Die Ortsvorsitzende der MLPD, Gabi Fechtner, verteidigte die Entscheidung, die Statue vor der MLPD-Geschäftsstelle aufzustellen, mit den Worten: "Lenin war ein weltgeschichtlich bedeutender Vordenker und Vorkämpfer für Freiheit und Demokratie". Für manche, wie die MLPD, ist Lenin ein Symbol dafür, dass eine andere Welt jenseits des neoliberalen Kapitalismus möglich ist und Hoffnung bedeutet. Man erinnert sich nicht nur an seine Rolle in der russischen Revolution, sondern auch daran, dass er in den Anfangsjahren der Sowjetunion eine Reihe fortschrittlicher Initiativen unterstützte, wie die Einführung kostenloser Bildung, die Begrenzung des Arbeitstages auf acht Stunden und die Legalisierung der Abtreibung. Befürworter verweisen auch auf die Tatsache, dass Lenin die Erklärung der Rechte der Völker in Russland ("Декларация прав народов России") initiiert hat, die den nicht-russischen Volksgruppen in der Sowjetunion größere kulturelle, sprachliche und allgemeine Rechte einräumte.

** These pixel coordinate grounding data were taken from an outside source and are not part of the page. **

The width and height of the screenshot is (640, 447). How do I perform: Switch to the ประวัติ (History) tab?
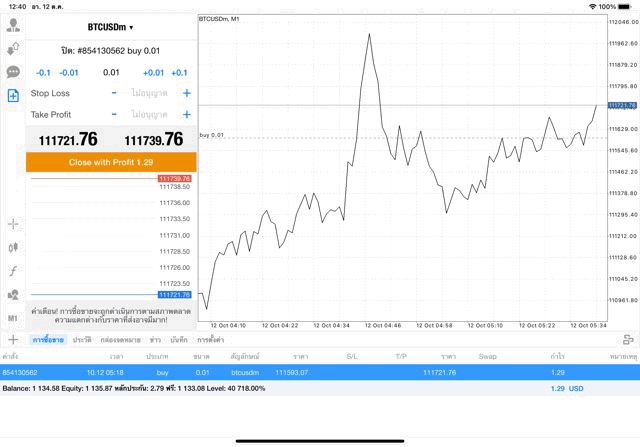[82, 340]
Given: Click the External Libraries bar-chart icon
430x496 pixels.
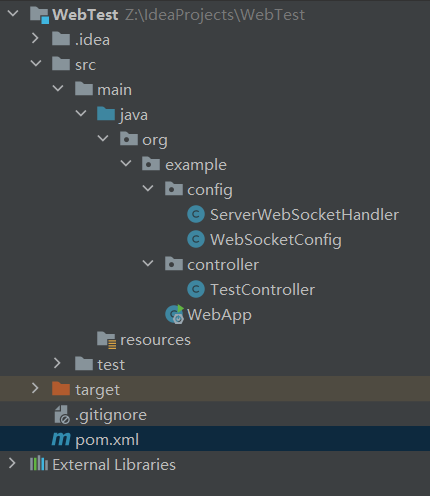Looking at the screenshot, I should coord(39,464).
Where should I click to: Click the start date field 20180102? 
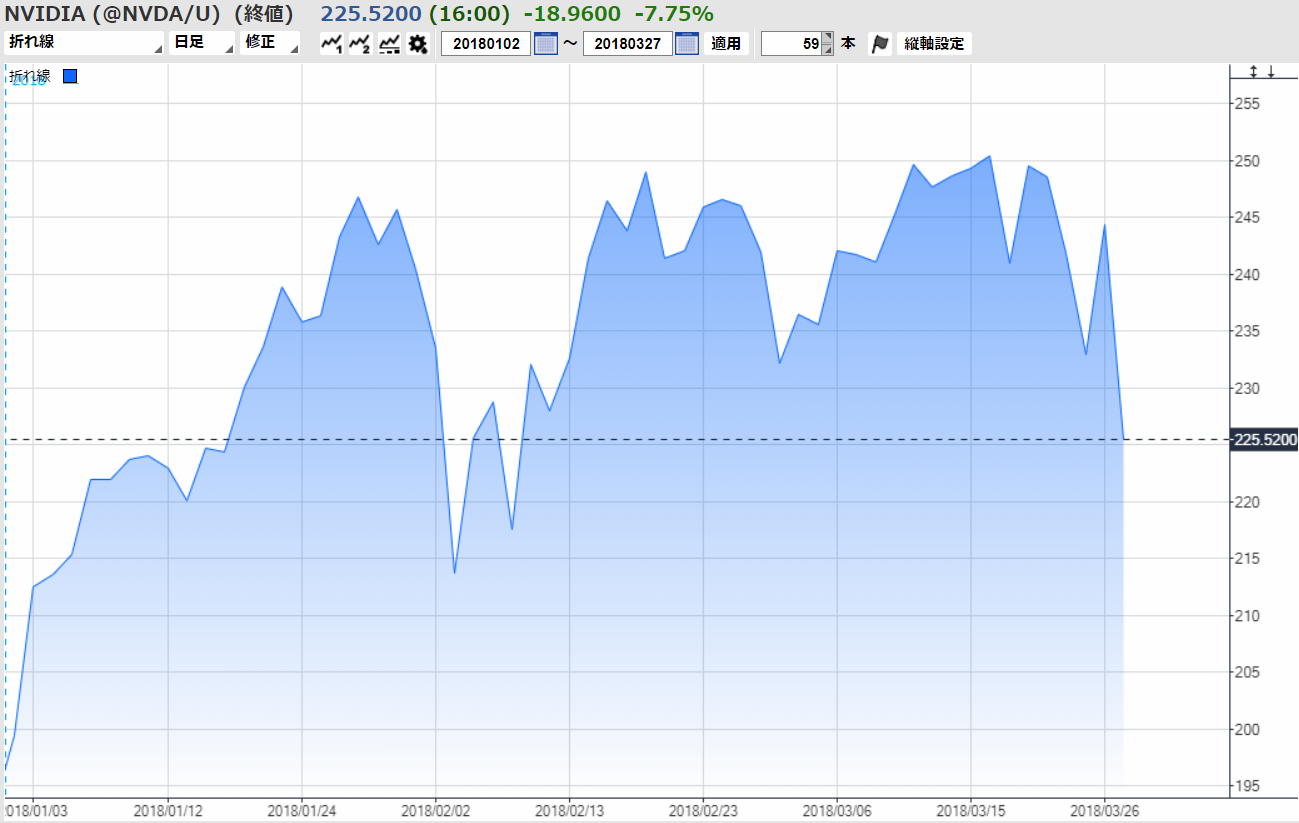[486, 44]
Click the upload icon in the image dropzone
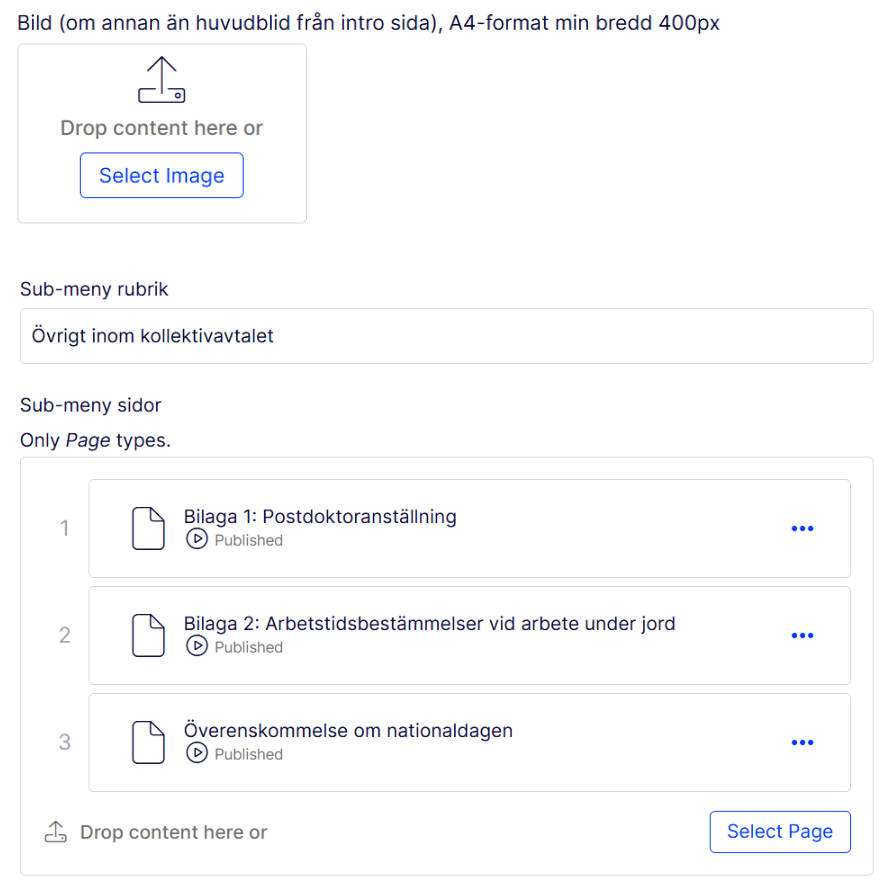Image resolution: width=892 pixels, height=895 pixels. click(x=162, y=80)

Auf diese positive Erinnerung an Lenin hat sich der berühmte linke Wissenschaftler Slavoj Žižek kürzlich in einem Interview mit der russischen Publikation "Meduza" bezogen. Auf die Frage, ob er seine positive Meinung über Lenin aufgrund des russischen Einmarsches in der Ukraine überdenken würde, antwortete er, dass er das nicht tue. Als Antwort darauf kritisierte er zwar die russische Invasion und forderte eine stärkere Unterstützung der Ukraine durch den Westen, widersprach aber der Vorstellung, Lenin symbolisiere die russische Unterdrückung, indem er dem Interviewer erklärte, Lenin sei ein Kritiker des russischen Chauvinismus gewesen und habe eine größere Autonomie für nationale Republiken unterstützt.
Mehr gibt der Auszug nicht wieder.